Y desde esta reflexión, no dudan en citar a algunos nombres, artillería pesada, como el de la vicepresidenta, Soraya Sáenz de Santamaría, para Madrid, pero también el de María Dolores de Cospedal para Castilla-La Mancha; y hasta los de los titulares de Justicia, Interior o Empleo, esto es, Rafael Catalán, Juan Ignacio Zoido y Fátima Báñez, respectivamente, aunque los dos últimos ya no tendrían cabida en Andalucía puesto que se ha designado a los cabezas de lista para las capitales de provincia.

Protagonismo de Catalá

De Catalá subrayan su protagonismo político, incluso aunque ello le haya supuesto estar en el centro del huracán a raíz de la sentencia de «la manada» y su insinuación de «problemas singulares» del juez del voto discrepante. También está reprobado por el Congreso, pero a efectos políticos no tiene más consecuencias y se ha convertido en una de las caras más visibles del Ejecutivo.

Entra también en ese listado de ministros «fichables» para el 26 de mayo de 2019 el de Educación y Portavoz, Íñigo Méndez de Vigo, y la de Agricultura, Isabel García Tejerina, bien para algún ayuntamiento importante o para la lista europea. Otra cosa es la titular de Sanidad, Dolors Montserrat, posible candidata a la presidencia de la Generalitat en caso de repetición electoral y siempre que un partido casi en estado de rebeldía lo permita.

Pero que Rajoy esté dispuesto a sacrificar al grueso de su Gobierno para salvar unas elecciones está por ver. «No es su estilo», dice una persona de su entorno. Otra cosa es que no tenga más remedio que echar mano de algún miembro de su Consejo de Ministros para dar el mensaje de que se toma en serio una consulta que no pinta bien, con Ciudadanos echándoles el aliento y «fichando» a algunos de los suyos en territorios como Valencia o Cataluña. El último CIS les ha salvo por la mínima del sorpasso de Ciudadanos, pero no pueden confiarse.

En el entorno de Rajoy dudan mucho de que vaya a prescindir de Santamaría

Madrid es un agujero negro tras la dimisión de Cristina Cifuentes. El vicesecretario de Comunicación del PP, Pablo Casado, parece apuesta segura, bien para el ayuntamiento o, ahora, para la Comunidad. Pero la identidad de con quien forme tándem es igual de importante que su candidatura. Pero aunque el nombre de la vicepresidenta es el que más se cita, fuentes próximas al jefe del Ejecutivo creen que éste no prescindirá de su mano derecha en el Gobierno y lo dan por descartado.

Valencia, el segundo gran objetivo de los populares tiene una candidata clara, aún no confirmada, para la comunidad, Isabel Bonig, pero no para el ayuntamiento. Y el eurodiputado Esteban González Pons ya ha dejado muy claro que su deseo es permanecer en Bruselas. En general, a pocos les apetece medirse en unas elecciones de resultado más que incierto, aunque desde Génova insistan en la posibilidad de acabar gobernando en más sitios gracias a los pactos con Ciudadanos.

**Tarea solicitada**
Según el texto proporcionado, ¿qué eurodiputado ha dejado muy claro que desea permanecer en Bruselas? Indique su nombre, por favor.

**Material mostrado**

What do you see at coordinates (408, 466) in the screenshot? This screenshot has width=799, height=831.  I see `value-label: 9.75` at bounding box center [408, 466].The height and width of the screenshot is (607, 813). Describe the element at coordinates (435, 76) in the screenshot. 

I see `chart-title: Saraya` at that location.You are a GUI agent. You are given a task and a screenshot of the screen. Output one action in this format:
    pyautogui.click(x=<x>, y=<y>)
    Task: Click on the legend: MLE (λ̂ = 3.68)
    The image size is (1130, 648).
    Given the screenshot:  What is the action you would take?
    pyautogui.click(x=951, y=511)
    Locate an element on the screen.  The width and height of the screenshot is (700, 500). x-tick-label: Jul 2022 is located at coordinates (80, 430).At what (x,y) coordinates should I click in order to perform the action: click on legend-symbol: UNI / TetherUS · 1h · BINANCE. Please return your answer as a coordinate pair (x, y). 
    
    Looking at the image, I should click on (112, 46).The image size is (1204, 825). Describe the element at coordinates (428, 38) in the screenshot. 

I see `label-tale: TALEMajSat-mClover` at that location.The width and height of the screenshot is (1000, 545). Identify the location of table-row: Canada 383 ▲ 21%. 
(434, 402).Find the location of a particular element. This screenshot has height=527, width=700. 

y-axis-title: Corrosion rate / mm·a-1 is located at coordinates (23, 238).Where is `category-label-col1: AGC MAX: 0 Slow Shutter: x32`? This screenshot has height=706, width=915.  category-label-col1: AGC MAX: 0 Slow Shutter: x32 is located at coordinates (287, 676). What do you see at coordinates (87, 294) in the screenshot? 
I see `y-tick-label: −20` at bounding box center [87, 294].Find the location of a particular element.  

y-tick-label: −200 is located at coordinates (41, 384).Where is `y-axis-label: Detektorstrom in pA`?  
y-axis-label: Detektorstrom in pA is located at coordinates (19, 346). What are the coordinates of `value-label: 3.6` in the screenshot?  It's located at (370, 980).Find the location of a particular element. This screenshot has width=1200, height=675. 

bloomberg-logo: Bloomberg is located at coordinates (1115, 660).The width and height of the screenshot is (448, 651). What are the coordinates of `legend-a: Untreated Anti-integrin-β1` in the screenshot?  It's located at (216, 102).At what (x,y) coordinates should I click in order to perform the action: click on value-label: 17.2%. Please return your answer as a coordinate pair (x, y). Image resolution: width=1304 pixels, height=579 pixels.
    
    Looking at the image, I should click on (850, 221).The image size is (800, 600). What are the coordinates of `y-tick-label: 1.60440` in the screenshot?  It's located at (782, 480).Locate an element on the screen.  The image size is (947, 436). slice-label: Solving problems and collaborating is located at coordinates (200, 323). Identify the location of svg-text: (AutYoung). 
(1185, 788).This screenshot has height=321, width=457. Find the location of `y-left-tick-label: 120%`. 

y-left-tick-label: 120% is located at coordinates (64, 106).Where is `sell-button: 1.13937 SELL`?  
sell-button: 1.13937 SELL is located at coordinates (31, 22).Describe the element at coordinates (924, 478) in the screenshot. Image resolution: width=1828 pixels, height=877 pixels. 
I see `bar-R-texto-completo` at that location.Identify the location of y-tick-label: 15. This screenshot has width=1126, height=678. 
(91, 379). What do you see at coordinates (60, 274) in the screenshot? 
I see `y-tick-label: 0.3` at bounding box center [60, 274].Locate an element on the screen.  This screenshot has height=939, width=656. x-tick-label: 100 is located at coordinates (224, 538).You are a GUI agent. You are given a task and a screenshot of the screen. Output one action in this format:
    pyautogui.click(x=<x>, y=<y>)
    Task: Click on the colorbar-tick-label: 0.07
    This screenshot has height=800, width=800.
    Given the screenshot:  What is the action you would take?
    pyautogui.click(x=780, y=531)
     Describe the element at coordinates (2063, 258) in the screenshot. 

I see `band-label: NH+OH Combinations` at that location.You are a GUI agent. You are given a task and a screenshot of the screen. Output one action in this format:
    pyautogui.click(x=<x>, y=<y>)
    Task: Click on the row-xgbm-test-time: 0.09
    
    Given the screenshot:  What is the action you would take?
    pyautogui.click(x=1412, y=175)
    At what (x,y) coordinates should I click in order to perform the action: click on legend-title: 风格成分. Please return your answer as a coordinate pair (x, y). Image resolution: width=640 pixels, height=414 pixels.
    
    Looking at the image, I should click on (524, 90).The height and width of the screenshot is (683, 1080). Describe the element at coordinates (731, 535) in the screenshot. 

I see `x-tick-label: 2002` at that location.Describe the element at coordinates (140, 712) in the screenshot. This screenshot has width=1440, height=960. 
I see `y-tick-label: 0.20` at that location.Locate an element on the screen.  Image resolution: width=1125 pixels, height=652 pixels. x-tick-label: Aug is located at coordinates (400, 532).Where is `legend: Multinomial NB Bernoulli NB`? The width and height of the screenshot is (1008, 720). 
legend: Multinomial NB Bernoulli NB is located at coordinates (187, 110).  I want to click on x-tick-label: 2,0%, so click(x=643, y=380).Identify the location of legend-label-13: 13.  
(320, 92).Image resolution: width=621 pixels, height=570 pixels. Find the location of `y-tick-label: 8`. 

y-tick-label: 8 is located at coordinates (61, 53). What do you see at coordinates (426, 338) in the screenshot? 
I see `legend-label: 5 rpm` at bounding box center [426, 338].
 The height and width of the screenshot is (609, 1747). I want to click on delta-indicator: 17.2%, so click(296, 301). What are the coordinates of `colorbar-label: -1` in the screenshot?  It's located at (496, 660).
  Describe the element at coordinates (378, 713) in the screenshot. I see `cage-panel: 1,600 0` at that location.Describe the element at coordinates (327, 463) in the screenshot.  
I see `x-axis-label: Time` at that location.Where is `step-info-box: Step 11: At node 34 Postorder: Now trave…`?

**Respuesta escrita**
Esteban González Pons.